Hypoparathyroidism, an unusual stroke mimic.

Dr Sarah Duncan, Dr Jessica Longley, Professor Lionel Ginsberg.


A 75 year old woman was brought to A&E by ambulance as a stroke thrombolysis call.  She was hypertensive and tachycardic with left sided facial weakness and a reduced GCS.  CT head showed no acute bleed or infarct. Later she developed spontaneous twitching of the legs, this was felt to be seizure activity and phenytoin was loaded.  A diagnosis of probable acute infarct was made and the patient was transferred to the Hyperacute Stroke Unit.

At 09:00 the patient was assessed on the ward round and found to have signs not fitting an acute stroke.  GCS 8/15, no response to left sided visual threat; disconjugate gaze; flexing both arms to pain, positive Babinski sign bilaterally.  A venous blood gas was reviewed and low ionised calcium noted 0.77mmol/L, formal laboratory result was pending. 

At 10:00 the team were called to see the patient with a heart rate of 170bpm, supraventricular tachycardia (SVT) was demonstrated on ECG.  6mg bolus of adenosine was given, leading to immediate resolution of arrhythmia.  Repeat urgent bloods were sent. 

At 10.45 the patient had a further episode of SVT which again resolved with 6mg adenosine. Corrected calcium result from laboratory was now available, 1.6mmol/L.  The patient was given 10ml 10% calcium gluconate and transferred to HDU for monitoring. 

The patient made a significant recovery with no further arrhythmia's or seizure activity.  The only complication to her HDU stay was considerable epistaxis following nasogastric tube insertion, this required packing for 24 hours to stop the bleeding.  At this point a collateral history was obtained from her GP, confirming a history of hypoparathyroidism. 

This case represents an unusual example of hypocalcaemia presenting as a stroke mimic.

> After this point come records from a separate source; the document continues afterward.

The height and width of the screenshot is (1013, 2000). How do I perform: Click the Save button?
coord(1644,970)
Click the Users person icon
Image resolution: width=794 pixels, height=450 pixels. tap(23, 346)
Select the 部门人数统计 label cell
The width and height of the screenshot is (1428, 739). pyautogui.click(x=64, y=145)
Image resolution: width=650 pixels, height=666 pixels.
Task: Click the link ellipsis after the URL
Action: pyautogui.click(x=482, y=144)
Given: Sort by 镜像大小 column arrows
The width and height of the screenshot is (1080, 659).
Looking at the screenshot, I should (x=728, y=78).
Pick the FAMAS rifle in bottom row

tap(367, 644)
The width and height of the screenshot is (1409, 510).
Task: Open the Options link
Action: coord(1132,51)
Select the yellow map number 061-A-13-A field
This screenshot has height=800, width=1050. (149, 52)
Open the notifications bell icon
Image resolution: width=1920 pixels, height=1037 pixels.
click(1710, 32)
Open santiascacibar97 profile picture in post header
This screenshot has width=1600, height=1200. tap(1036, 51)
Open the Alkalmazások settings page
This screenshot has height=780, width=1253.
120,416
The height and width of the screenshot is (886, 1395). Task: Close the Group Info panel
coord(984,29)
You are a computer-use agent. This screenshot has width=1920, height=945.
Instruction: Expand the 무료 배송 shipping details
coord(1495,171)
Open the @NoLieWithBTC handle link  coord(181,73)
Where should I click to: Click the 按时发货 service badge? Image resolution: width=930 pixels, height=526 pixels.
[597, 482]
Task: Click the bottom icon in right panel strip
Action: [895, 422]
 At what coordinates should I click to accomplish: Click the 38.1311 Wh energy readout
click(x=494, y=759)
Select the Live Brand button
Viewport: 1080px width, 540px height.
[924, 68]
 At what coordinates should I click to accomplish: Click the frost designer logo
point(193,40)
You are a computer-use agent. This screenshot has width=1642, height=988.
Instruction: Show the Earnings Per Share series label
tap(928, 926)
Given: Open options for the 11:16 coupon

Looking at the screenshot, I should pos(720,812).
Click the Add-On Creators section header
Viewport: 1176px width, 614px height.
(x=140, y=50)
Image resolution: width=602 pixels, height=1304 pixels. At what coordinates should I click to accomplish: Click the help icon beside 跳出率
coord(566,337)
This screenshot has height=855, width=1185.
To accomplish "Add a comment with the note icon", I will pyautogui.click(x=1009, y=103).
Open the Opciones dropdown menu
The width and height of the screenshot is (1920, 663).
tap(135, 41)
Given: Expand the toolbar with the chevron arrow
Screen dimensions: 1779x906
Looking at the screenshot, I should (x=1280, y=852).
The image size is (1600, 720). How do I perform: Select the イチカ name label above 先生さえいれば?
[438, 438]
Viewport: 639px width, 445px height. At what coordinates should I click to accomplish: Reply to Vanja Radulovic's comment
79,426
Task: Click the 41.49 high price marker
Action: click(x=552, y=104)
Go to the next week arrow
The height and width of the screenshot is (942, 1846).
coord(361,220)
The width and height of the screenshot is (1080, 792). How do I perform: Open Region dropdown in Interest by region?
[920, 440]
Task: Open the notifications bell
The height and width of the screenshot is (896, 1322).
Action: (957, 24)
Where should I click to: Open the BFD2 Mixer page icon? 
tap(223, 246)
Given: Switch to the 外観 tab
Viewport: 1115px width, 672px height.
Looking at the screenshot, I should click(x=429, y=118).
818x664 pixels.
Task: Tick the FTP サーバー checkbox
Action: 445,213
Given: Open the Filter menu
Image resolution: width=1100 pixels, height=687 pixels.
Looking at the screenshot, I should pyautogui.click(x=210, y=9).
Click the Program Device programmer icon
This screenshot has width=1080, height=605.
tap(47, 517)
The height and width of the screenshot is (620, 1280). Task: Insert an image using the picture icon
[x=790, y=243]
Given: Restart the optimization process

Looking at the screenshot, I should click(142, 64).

However in retrospect we can see that the patient demonstrated classical symptoms of hypocalcaemia: confusion, tetany, cardiac arrhythmias and increased bleeding tendancy. 

The learning points from this case are include the importance of keeping an open mind when the patient presents to a specialist team with a presumed diagnosis and that electrolyte imbalance is a key differential in patients presenting with reduced level of consciousness and inconsistent neurology.